Their initial stumbling had stopped, and now the two Utywan Matoran simply struggled the long hike up the mountain path. Their guide, Okoth, turned for the thirty-ninth time to make sure Bour and Nireta were still with her, watching them grapple with the challenges the landscape of Tenpravih gave them. The air was starting to thin as they ascended, and Okoth could see the chests of the two visitors heavily rising and falling.

“Do you need to rest?” she finally asked.

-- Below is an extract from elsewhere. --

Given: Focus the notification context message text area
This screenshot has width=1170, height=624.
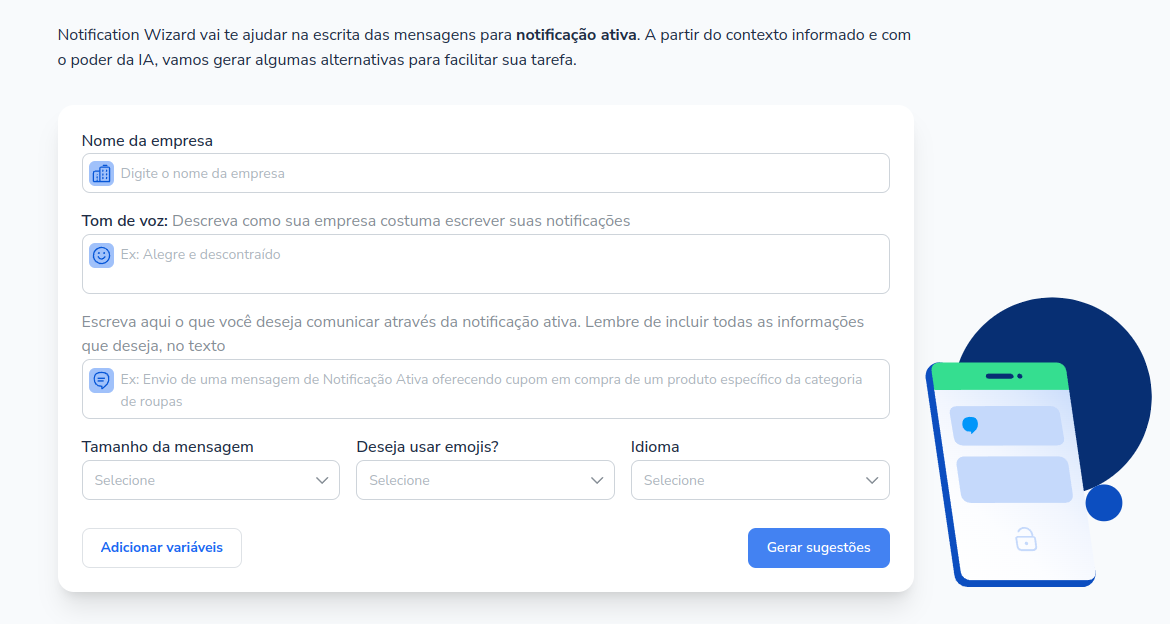Looking at the screenshot, I should tap(486, 389).
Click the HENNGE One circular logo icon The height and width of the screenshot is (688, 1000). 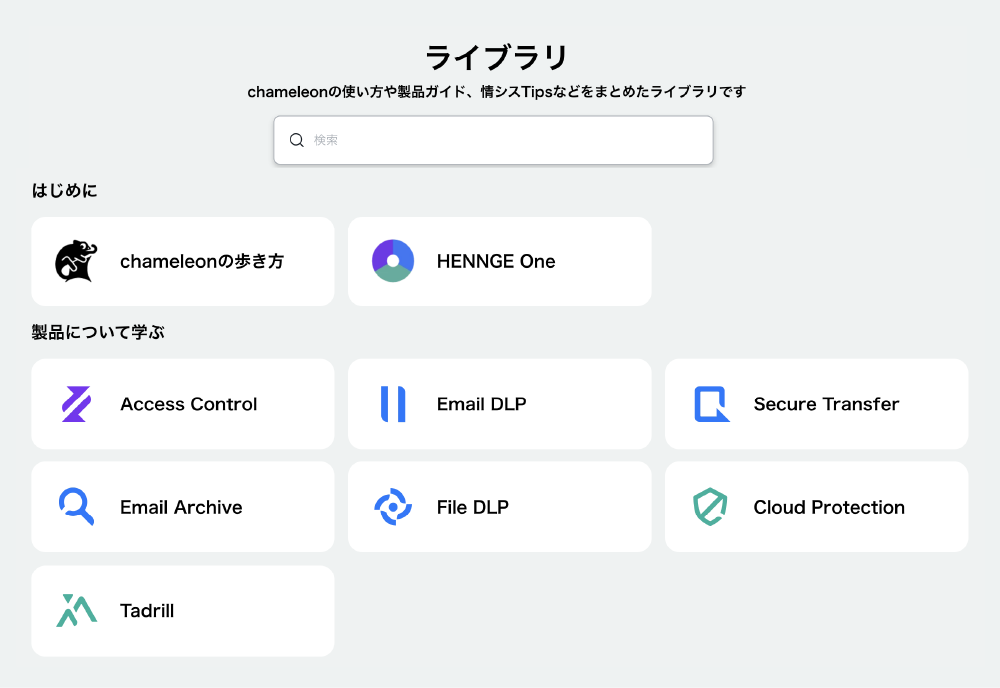point(393,261)
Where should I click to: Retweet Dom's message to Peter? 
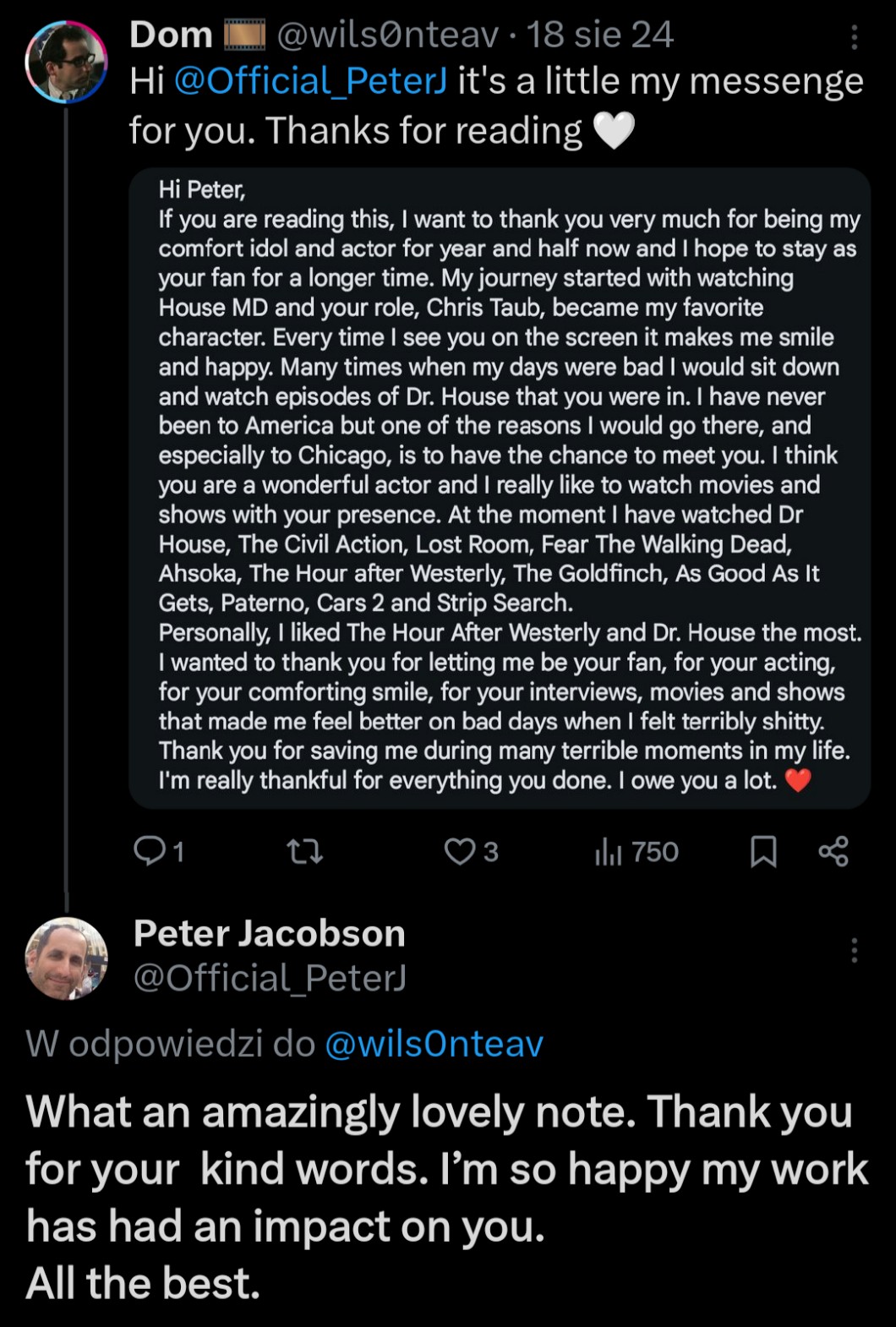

“Maybe— we should have waited a few hours— to get our land legs back…” Nireta replied. The Ga-Matoran straightened herself.  “We’ll get them back, don’t worry,” she reassured her guide. They both looked at Bour, who stood doubled over with his hands on his knees. The Po-Matoran gave them a thumbs up, his eyepiece on his Akaku extending to the path they still had to climb. Okoth nodded, waiting for them to restart their pace before she continued to guide.

The Utywans had allowed their cloaks to drift behind them as they climbed the base of the mountain, but the warmth of the bay was quickly left behind as they entered the bleaker parts of the island. The two wrapped themselves tightly as the mountain air sent shivers up the back of their necks. A wind unlike the far seas crept slowly around them, their expressions of exhaustion now of concerns. Okoth seemed unaffected by the cold, and did not express any concern about the weather.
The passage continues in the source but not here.